The memory of my dream became more distant with every waking moment, until it disappeared completely. I looked out the window wondering what this day would bring me. Would I see the boy again?
The scene around me dissolved until I was sitting at a vacant train station. A slight figure with a deep hood sat across the tracks; a man in a sterile suit seated next to me, spoke.
“I know what knowledge you seek.”
Instantly my thoughts were lead to that boy. I felt a connection towards him, though I knew nothing of who he was and why he was always with me in my dreams. Even more curiously, I had no idea why he was in my waking life yesterday.
“Dreams have a deep connection with our reality.” The man explained, as though reading my thoughts. “Some even believe our dreams are in fact our reality. This could happen when your reality is so traumatic, that you escape into your mind- into your imagination.”
This was too much to take in. Could it be possible that my dreams are in fact…my reality?
“But if this is true,” I began, hardly sure of how to word my many questions. “How am I supposed to return to my reality and escape these living dreams?”
“In order to live that other life you must reshape your mind. Forget everything you ever thought was real. And now our time is up. Our unconsciousness is passing. I wish you good luck.”

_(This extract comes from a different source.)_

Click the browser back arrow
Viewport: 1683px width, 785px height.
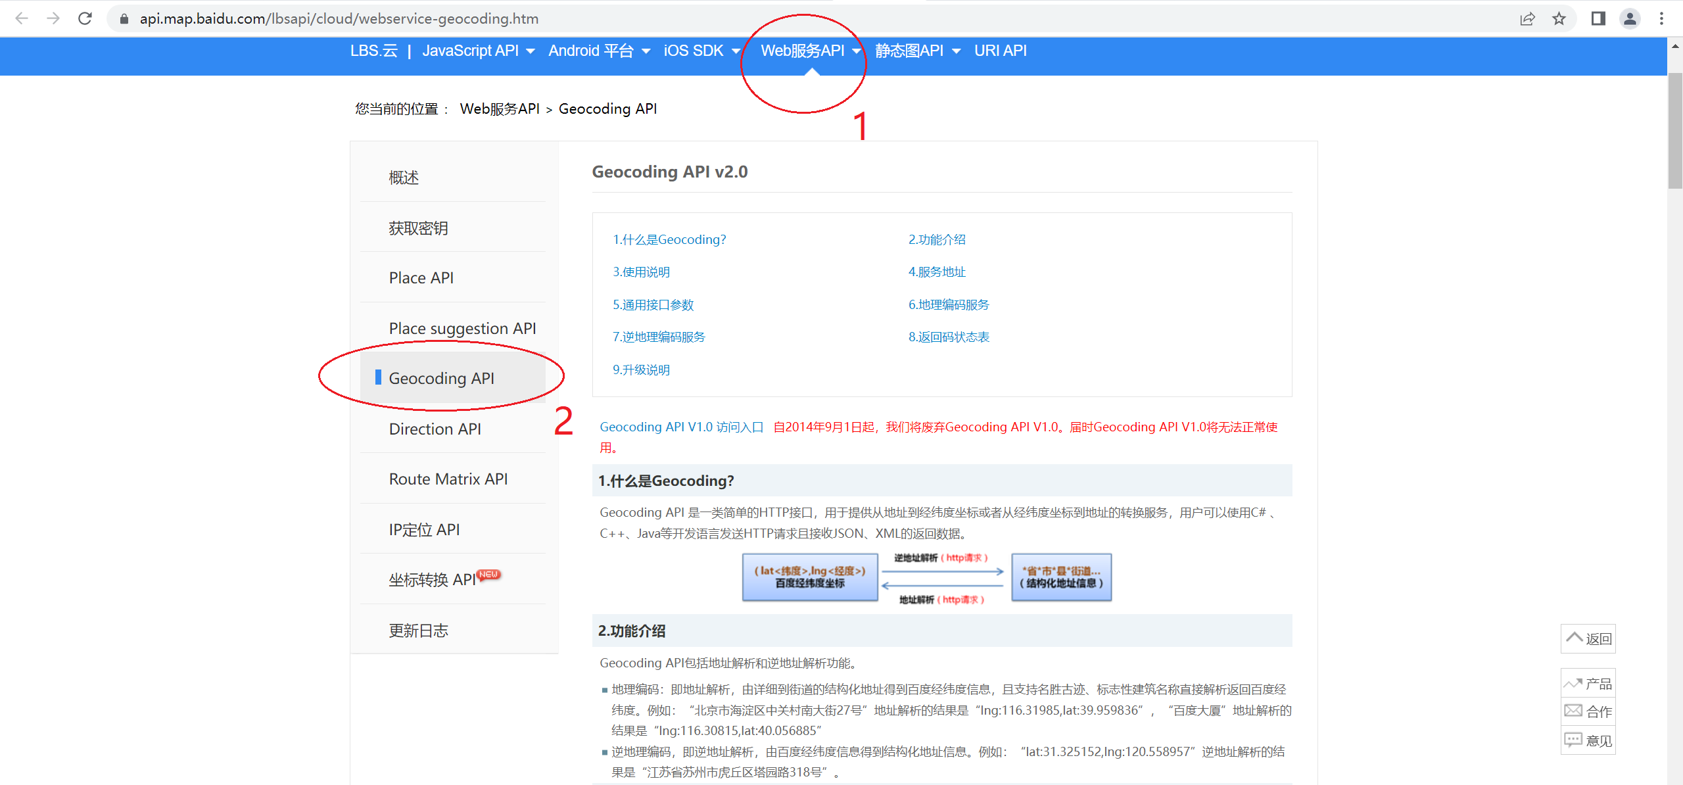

Before I could ask another question, the train station whirred and went, along with the man. It could have been a trick of the light, but I was fairly sure that as the scene transitioned, the hooded figure gave me a wide smile. A smile that reached his eyes.
As I prepared to sleep I thought of nothing, but the boy. And ever so slowly my mind passed over to that other reality.
“You’re back!” His face was full of glee as I returned to the darkened world in front of me.
I looked down at him, a smile across my face. “Yes I am. And I will never leave you again.” I felt as though I’d been broken from my trance. This boy Thommy, my little brother, was with me and we were going to find our mother. My father had been abusive. That I could now remember so clearly. The night my mother had left. She had said she’d come back for us. However her eyes betrayed her and I knew the only way to see her face again was to track her down. And track her we would. I remembered how my father had knocked me out cold before setting on my brother with the same brutality.
“Let’s sit under that tree for a while, shall we?” Thommy started to lead me forward into darkness. I began to feel confused again.
“But Thommy, there is only darkness ahead of us. What is this tree you speak of?”
He looked up at me and I saw pain on his face. “You – you have tunnel vision Fainne. You’re going blind. When you were younger Daddy got mad and-” But I was no longer paying attention. The pain of this memory was so deep I could not risk slinking away into my imagination again. I was here to stay.
“ You don’t have to ever think about that horrible man again Thommy. I’m here, and mummy will be at her sister’s. I know she will. We will find a way home.”
That night when I fell asleep, the warmth of my tiny brother against me, I dreamt of a place with shifting scenes. Of blue moons and crystal seas. I felt peace. Then, when I awoke the next day, my brother and I set off on our future, leaving our past as a distant dream.
*This was a short story I wrote for my Creative Writing folio in April 2011.